Redfish, also known as Red Drum, live most of their life cycle right near the shores, because they are not long-distance swimmers. They are Florida’s most widespread estuarine fish. Like tarpon, redfish are a big gaming fish in Florida; these fish put up a fight for long periods of time.
These fish have been known to grow up to 45 inches in length and 51 pounds in weight in Florida’s waters. Redfish can live to be more than 40 years old. The biggest redfish cause in Florida waters was 52 pounds in 1996.
The copper-bronze scales on the body with reddish lower fins is how the redfish gets its name. They also get the name red drum from the “drumming” sound they make during spawning and when taken out of the water. They also have a prominent spot, or several spots, on base of the tail fin.
Since they live close to the coast, redfish can be easily found along shell bars, shallow flats, coastal rivers, creeks, and rocky and grassy shoreline areas.

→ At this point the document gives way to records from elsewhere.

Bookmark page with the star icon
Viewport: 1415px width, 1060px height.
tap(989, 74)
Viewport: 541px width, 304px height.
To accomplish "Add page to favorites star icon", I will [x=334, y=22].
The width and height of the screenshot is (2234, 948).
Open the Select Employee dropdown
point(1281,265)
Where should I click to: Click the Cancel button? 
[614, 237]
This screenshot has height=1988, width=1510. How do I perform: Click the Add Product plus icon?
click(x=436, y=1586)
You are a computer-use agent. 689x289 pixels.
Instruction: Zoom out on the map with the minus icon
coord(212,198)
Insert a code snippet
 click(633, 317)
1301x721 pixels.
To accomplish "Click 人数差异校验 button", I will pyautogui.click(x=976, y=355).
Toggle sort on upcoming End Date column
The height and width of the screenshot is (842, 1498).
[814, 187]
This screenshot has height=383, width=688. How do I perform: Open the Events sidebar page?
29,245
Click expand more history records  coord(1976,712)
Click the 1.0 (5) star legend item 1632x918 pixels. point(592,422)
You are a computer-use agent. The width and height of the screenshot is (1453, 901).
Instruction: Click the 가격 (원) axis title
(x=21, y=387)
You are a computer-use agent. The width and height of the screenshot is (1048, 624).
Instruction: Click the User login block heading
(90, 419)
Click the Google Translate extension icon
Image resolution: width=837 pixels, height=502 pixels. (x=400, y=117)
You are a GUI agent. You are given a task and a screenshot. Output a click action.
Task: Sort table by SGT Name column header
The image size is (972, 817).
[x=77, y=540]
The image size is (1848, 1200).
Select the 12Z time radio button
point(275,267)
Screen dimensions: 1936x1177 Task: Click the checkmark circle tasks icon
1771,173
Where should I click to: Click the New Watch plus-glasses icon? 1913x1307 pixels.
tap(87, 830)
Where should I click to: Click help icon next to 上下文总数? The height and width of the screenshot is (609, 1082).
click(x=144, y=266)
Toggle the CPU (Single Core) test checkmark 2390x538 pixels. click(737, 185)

This fish can be found all along the Atlantic Ocean from Florida up to Massachusetts, and in the Gulf of Mexico.
Naples Redfish Season
In the Gulf waters, open season is year-round. To protect the redfish population from dwindling, Florida has specific permits and regulations put in place for redfish fishing. In the south Gulf region, the daily bag limit is one fish per person; you cannot keep a redfish that is less than 18 inches and more than 27 inches in length. Commercial harvesting of redfish is prohibited in Florida.
Although they can be difficult to clean, people do enjoy eating redfish; their meat is known to be firm and mild.
How-To Catch Redfish
Great bait choices to catch a redfish include crabs, mullet, pinfish, and killifish, along with soft-bodied jigs, spoons, and top-water plugs.